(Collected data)
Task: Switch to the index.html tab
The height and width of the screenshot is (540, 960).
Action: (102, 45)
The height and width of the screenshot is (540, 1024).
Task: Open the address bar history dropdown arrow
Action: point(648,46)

What the task requires: Every piece of the data must be set down exactly. Omit nothing.

Response to this exercise:
Task: Switch to the index.html tab
The height and width of the screenshot is (540, 960).
Action: (102, 45)
The height and width of the screenshot is (540, 1024).
Task: Open the address bar history dropdown arrow
Action: point(648,46)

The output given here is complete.